Content Data architecture
Content Data is a service that allows organisations to view performance and content metrics about GOV.UK pages they maintain, so that they can manage their content effectively over time. The data helps them decide what content to improve and prioritise.
Behind the scenes it is made up of:
- Content Data Admin, which manages the frontend of the service
- Content Data API, the data warehouse that stores the information used by Content Data Admin
Content Data Admin
This is a simple Rails app that provides the frontend service that users interact with. It has a database used solely for storing Signon users (required by the gds-sso gem), but mainly relies on metrics stored in Content Data API’s data warehouse.
Users of the app can:
- Search for content (filter by time period, title, URL, document type, organisation)
- View performance and content metrics for pages
- Export data to CSV
This can be accessed at https://content-data.publishing.service.gov.uk/content/.
CSV Exporter
This is a feature that allows users to export search results and associated metrics to CSV. It uses a Sidekiq worker to generate the CSV in the background and stores it in an AWS S3 bucket. An email is then sent to the user which contains the downloadable link that is valid for 7 days. The expiry time is configured in the S3 bucket settings under Lifecycle configuration.
Content Data API
This is the data warehouse used by Content Data Admin where all the metrics are stored. The data is collected from various sources:
- Google Analytics (GA)
- Support API (specifically Feedback Explorer)
- Publishing API
It can be directly accessed at, e.g, https://content-data-api.publishing.service.gov.uk/api/v1/metrics.
Data sources
Google Analytics (GA)
Metrics collected from GA for individual GOV.UK pages include:
- Views and navigation
- User feedback
- Internal searches
This data is fed into content-data-api using the ETL process.
Support API (Feedback Explorer)
Feedback Explorer is a feature provided by the Support app, which collects information via forms on GOV.UK, for example:
- The GOV.UK contact form
- “Was this page useful?” form (at the bottom of every GOV.UK page)
These forms are managed and rendered by the Feedback app. When a user fills in the form on GOV.UK and submits the information, the anonymous data is then sent to Support API to be stored and processed further.
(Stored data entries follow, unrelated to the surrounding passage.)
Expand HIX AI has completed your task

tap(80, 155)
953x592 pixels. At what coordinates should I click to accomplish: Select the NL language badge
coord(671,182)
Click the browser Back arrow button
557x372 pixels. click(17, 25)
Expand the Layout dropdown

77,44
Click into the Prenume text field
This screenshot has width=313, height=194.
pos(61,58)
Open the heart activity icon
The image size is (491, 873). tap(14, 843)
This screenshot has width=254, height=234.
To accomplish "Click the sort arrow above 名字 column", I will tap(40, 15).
Users of the Support app can then query the information in the Feedback Explorer.
Content Data API only collects metrics on the number of feedback comments for pages on GOV.UK from Support API. This data is fed into its data warehouse using the Extract, Transform, Load (ETL) process.
Publishing API
Content Data API processes messages from the Publishing API in order to detect and track changes to content.
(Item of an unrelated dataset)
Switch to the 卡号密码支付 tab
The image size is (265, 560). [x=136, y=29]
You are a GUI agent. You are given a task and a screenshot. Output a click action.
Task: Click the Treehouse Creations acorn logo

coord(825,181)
It stores information such as:
- Word count
- PDF count
- Reading time
- Information about editions and relationships with other documents
This data is fed into Content Data API via AmazonMQ and the Streams Processor.
How data is fed into the Content Data API warehouse
Data is fed directly into the data warehouse through two methods:
- The Extract, Transform, Load (ETL) Processor
- The Streams Processor
ETL Processor
Content Data API runs an ETL (Extract, Transform, Load) process daily as a rake task via a Kubernetes CronJob, which copies the data from GA and Support API into its data warehouse.
For more information see the What is the ETL process developer doc.
Streams Processor
This process is responsible for updating information about GOV.UK content from the Publishing API. Note that this data is different from the data collected from the nightly ETL process.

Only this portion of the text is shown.